Al parecer las llamas se iniciaron cerca del altar mayor y los curiosos que
se arremolinaron al escuchar los primeros gritos veían cómo las llamas
arrebataban algunos de los adornos que se encontraban en el altar, mientras que
los más despiertos corrían apresurados a dar parte al párroco quien estaba en
la casa cural, que entonces estaba ubicada en la parte posterior del templo,
por la avenida cuarta, razón por la que debían dar la vuelta por la calle once.
Por fortuna, las campanas que estaban a la entrada, lejos de las llamas,
sirvieron para anunciar la tragedia al pueblo cucuteño que con su continuado
repicar, llamaban la atención pues no era habitual y menos a esa hora.
No tardaron las llamaradas en extenderse por el recinto aprovechándose de
las colgaduras de tela que pendían a lo largo de las principales naves de la
iglesia.

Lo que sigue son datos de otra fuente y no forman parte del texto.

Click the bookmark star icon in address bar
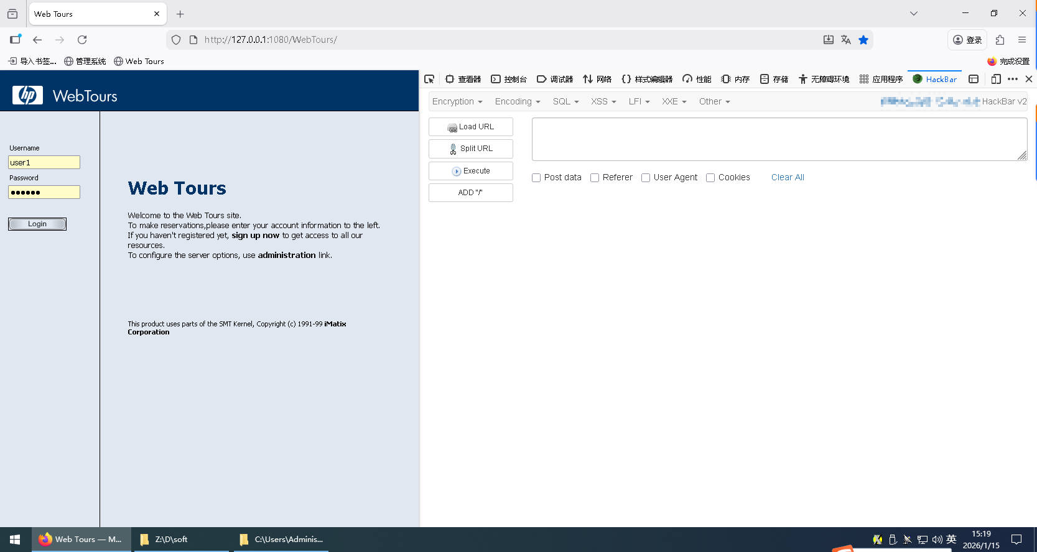The image size is (1037, 552). pyautogui.click(x=863, y=40)
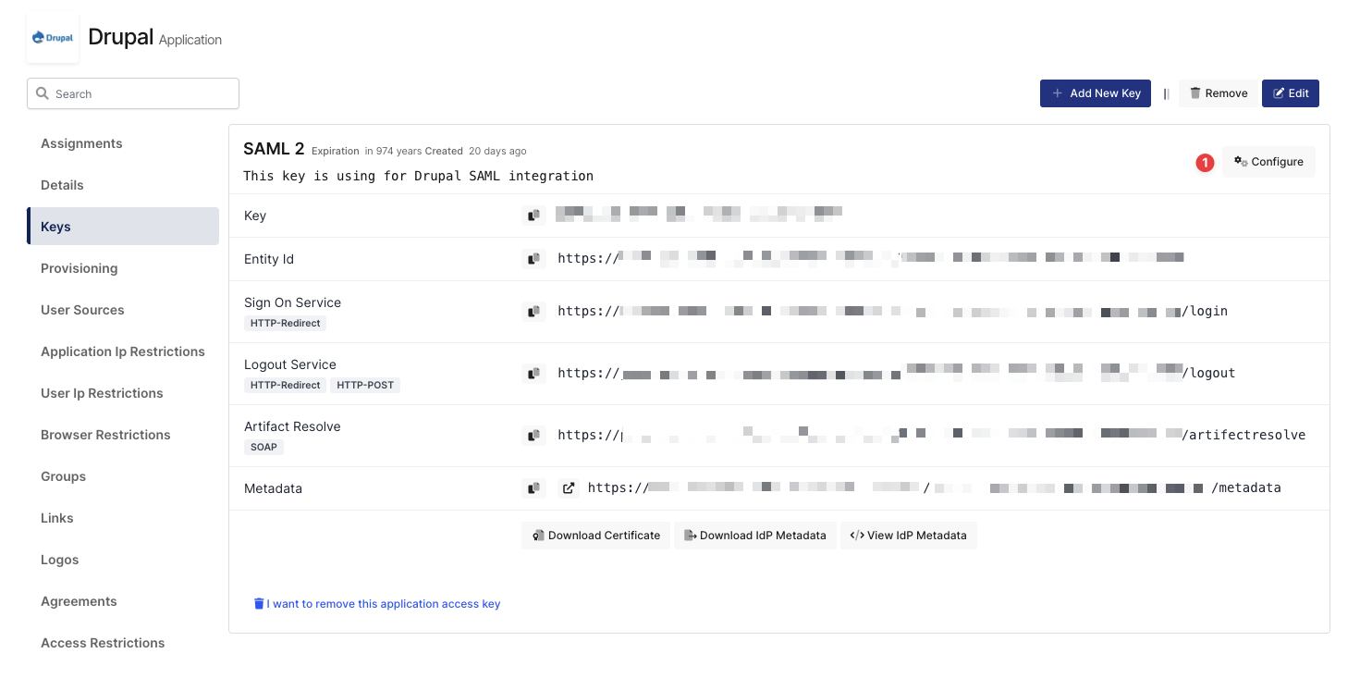Switch to the Assignments section

pos(81,143)
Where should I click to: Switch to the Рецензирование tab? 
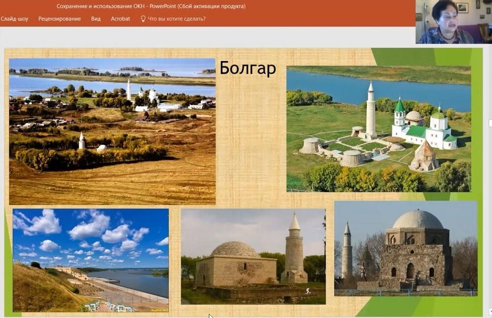tap(60, 19)
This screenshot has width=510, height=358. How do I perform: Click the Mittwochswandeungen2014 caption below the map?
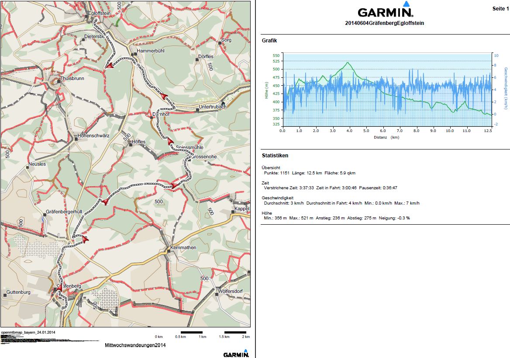pos(135,345)
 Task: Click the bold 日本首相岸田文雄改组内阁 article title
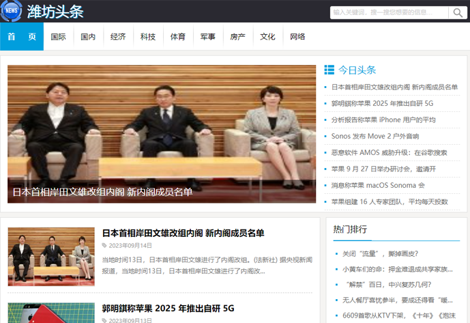point(183,233)
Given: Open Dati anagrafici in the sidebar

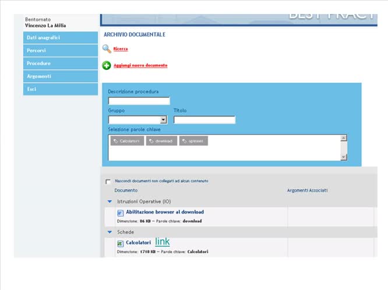Looking at the screenshot, I should click(x=60, y=38).
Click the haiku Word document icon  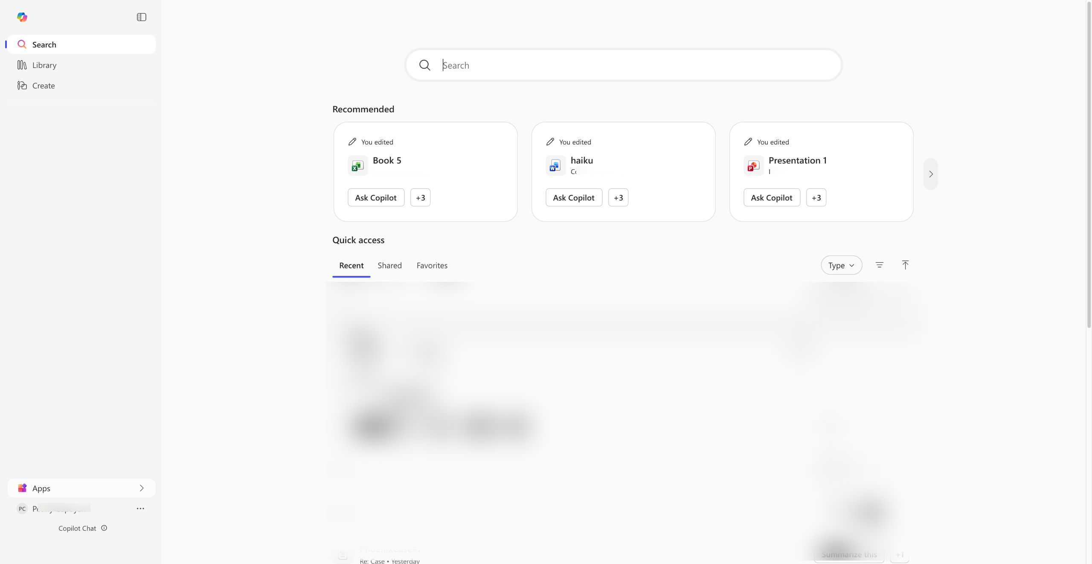point(555,166)
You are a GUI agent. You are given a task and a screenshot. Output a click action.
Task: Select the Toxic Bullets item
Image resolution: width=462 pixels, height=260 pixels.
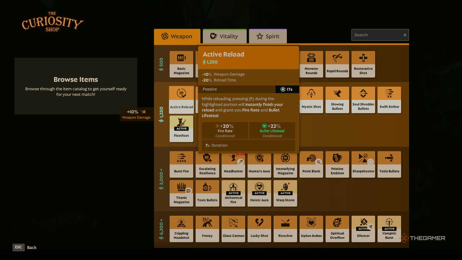click(207, 193)
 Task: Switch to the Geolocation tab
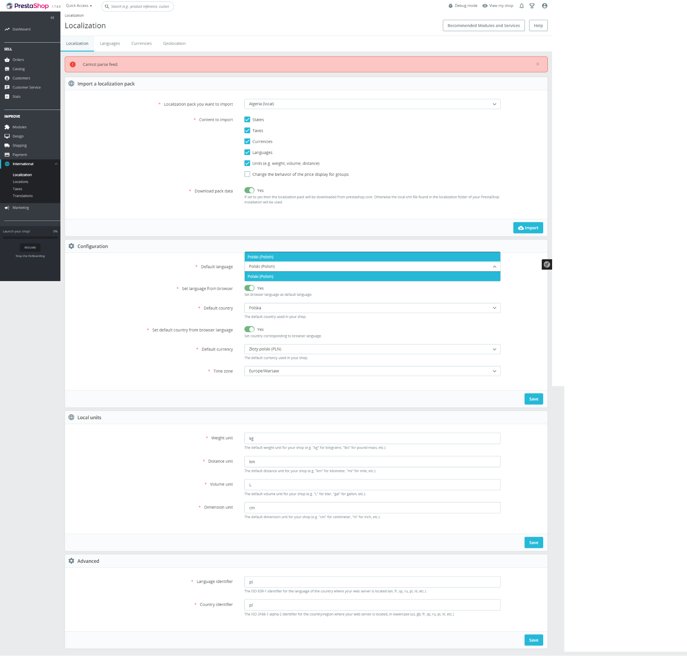click(174, 43)
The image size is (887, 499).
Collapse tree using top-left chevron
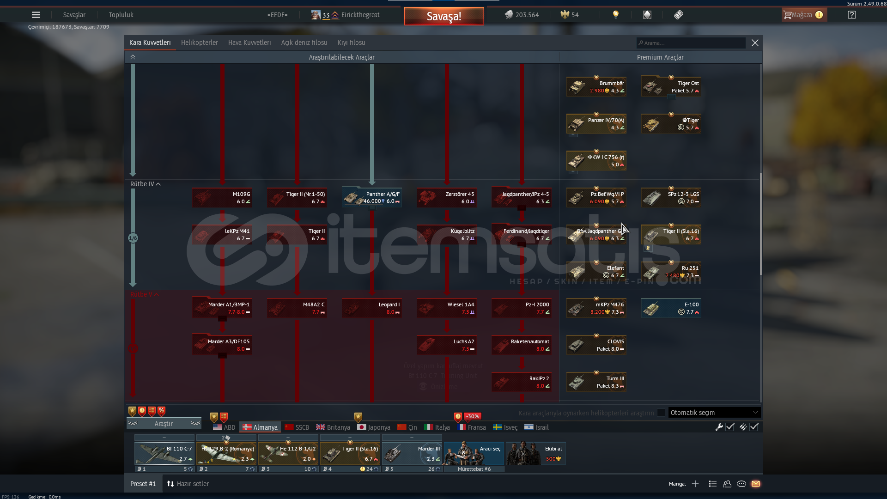tap(133, 57)
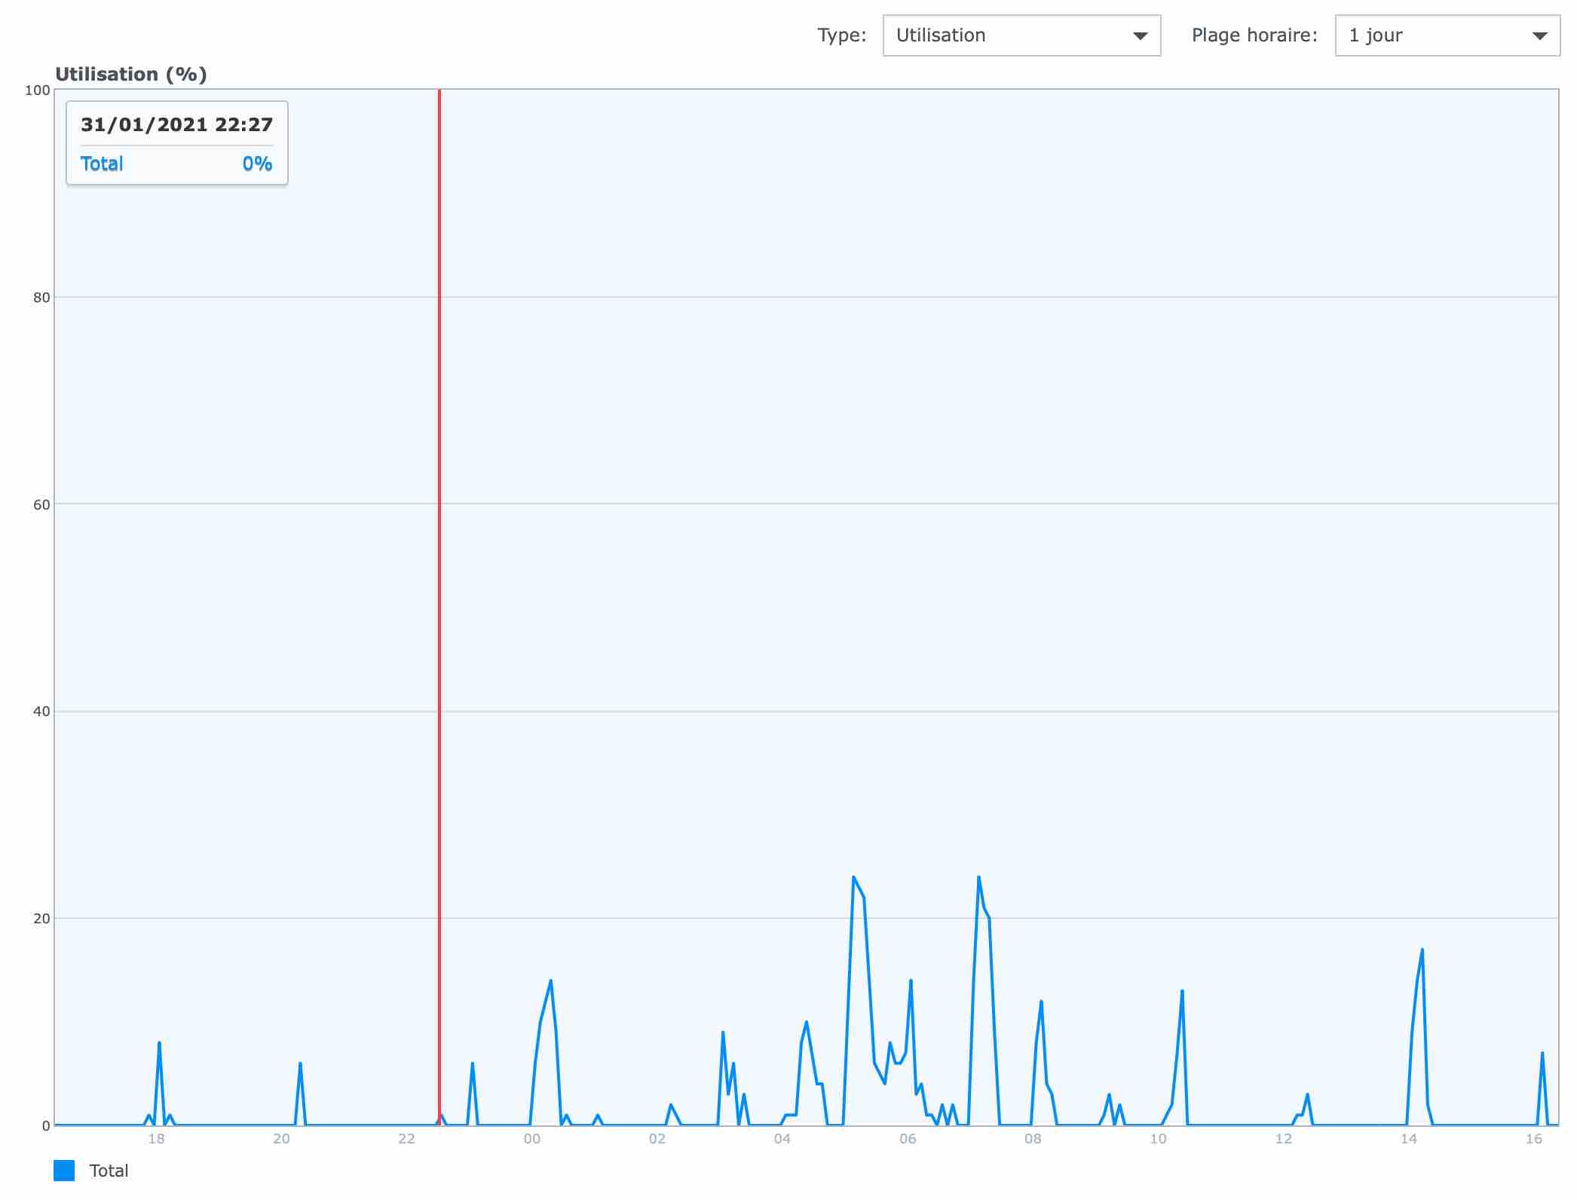This screenshot has width=1577, height=1200.
Task: Click the 60 label on utilisation axis
Action: coord(41,504)
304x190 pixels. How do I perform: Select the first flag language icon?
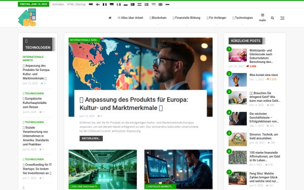(x=91, y=4)
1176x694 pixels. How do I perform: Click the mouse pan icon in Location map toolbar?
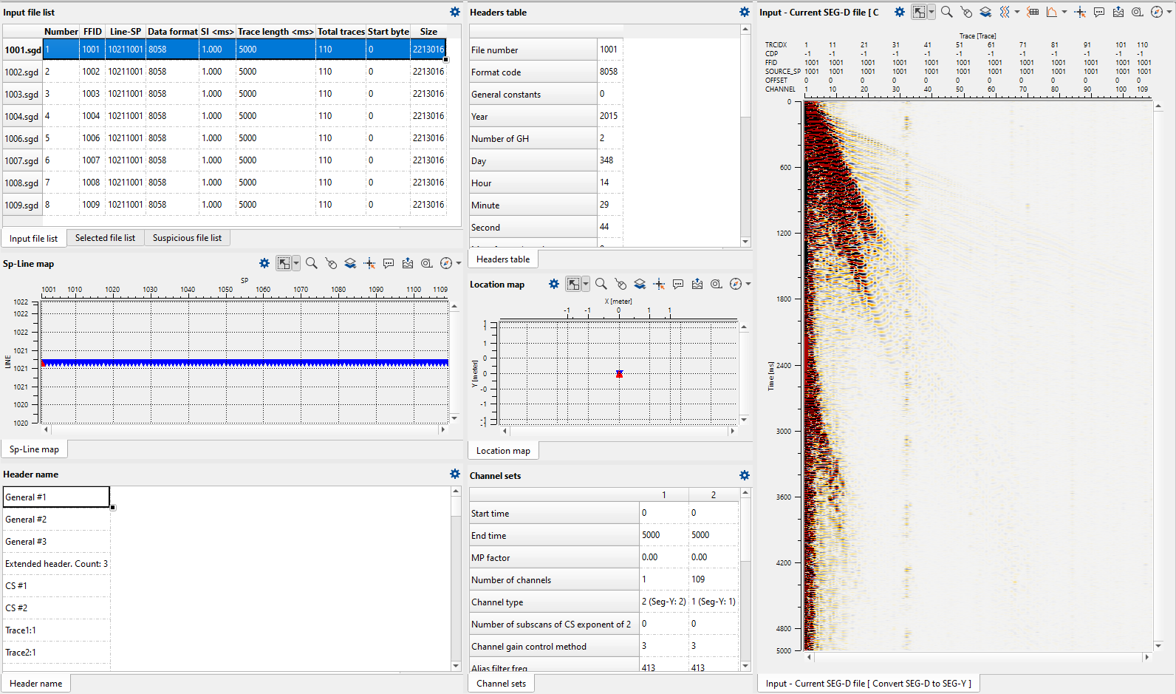tap(621, 284)
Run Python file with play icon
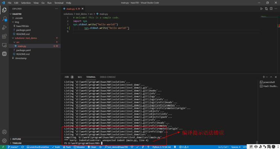280x149 pixels. 262,8
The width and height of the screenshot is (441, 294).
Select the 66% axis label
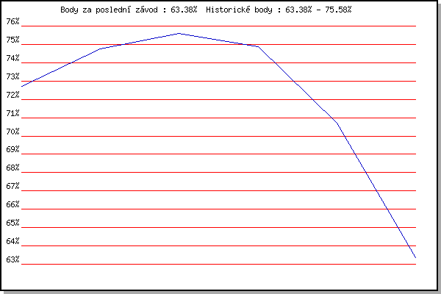(12, 204)
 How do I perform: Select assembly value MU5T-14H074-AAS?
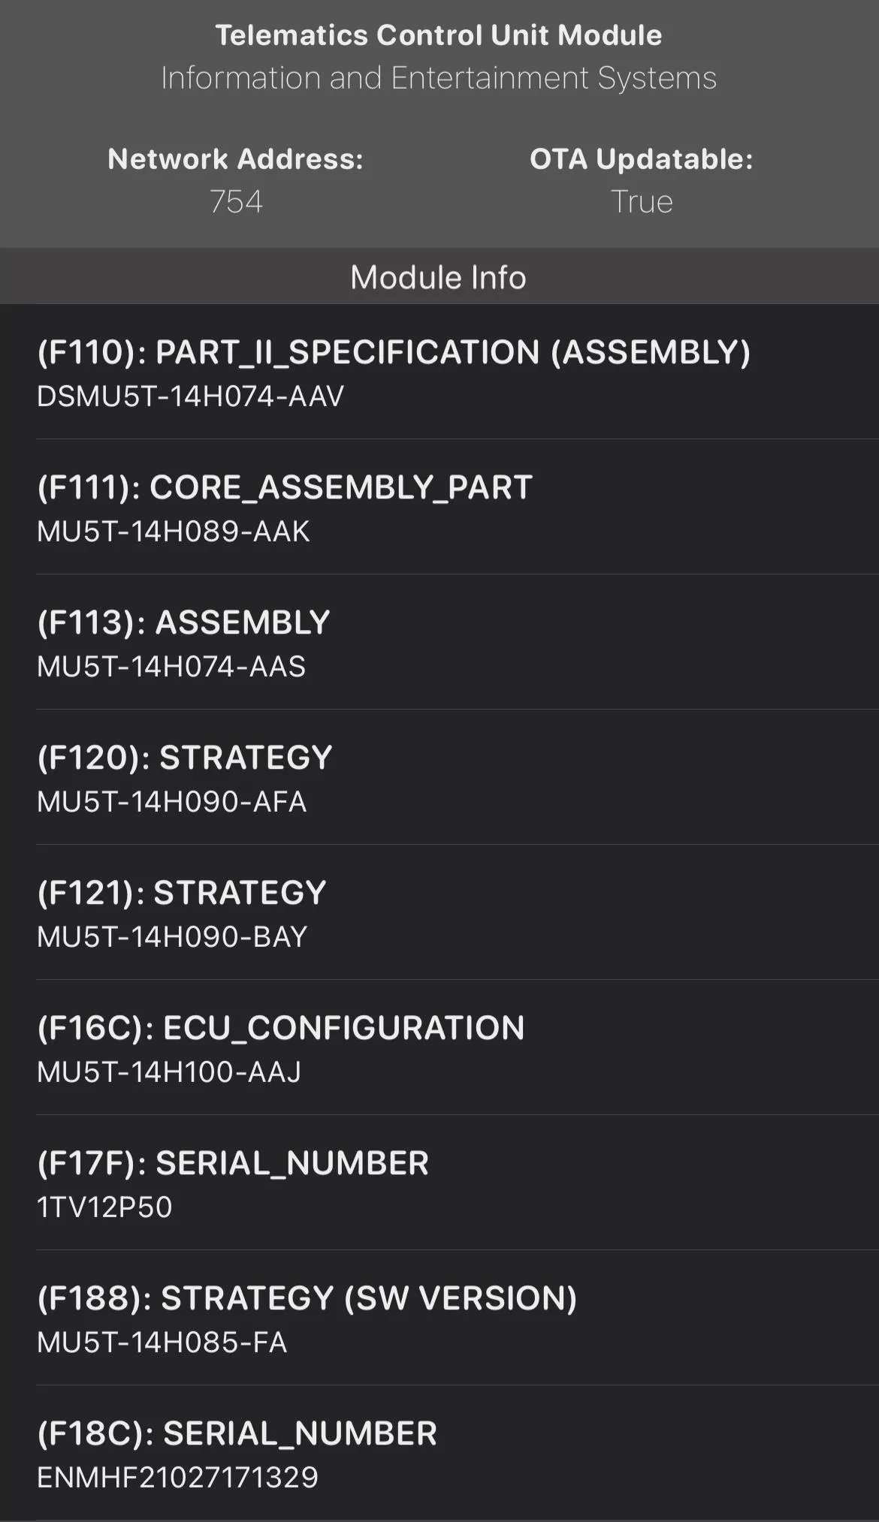[171, 667]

Por esas características alarmantes, se llegó a pensar que podría
extenderse a la totalidad de la edificación, pues con cada minuto que pasaba,
el fuego tomaba mayor cuerpo y el riesgo de alcanzar una parte del techo, que
en ese momento estaba en construcción, constituía la mayor preocupación, pues
el material que se utilizaba era la conocida caña brava, altamente inflamable.
Las llamas se elevaban con una fuerza temeraria y devoraba, casi instantáneamente,
todo lo que alcanzaba. La velocidad con que se extendía era inimaginable. En
pocos minutos abarcaba todos los flancos, provocando la caída de lo que
encontraba a su paso, andamios, vigas y las herramientas que se estaban
utilizando en las reparaciones, así como las bellas obras de arte, imágenes,
reliquias y demás ornamentos que formaban parte de la riqueza del templo.
Llegó a pensarse lo peor cuando el magnífico púlpito, construido con el
mármol que habían traído de Carrara, fue hecho pedazos debido a la caída de una
de las grandes vigas que sostenía esa parte del techo. Esa hermosa
tribuna, había sido ordenada y patrocinada por el padre Demetrio Mendoza y
desde la cual, fueron famosos sus prédicas y sermones.
No había a la sazón, cuerpo de bomberos como tal, sino que esas emergencias
eran atendidas por el Ejército, que prestaba un eficiente servicio en unión de
los organismos de policía Nacional y Municipal.
La ayuda y colaboración de los habitantes civiles, era una de las
características usuales. En este caso en particular, un crecido número civiles
prestaron una ayuda mutua para sofocar el voraz incendio que dejó un balance
alarmante de ruinas pero sin víctimas humanas que lamentar.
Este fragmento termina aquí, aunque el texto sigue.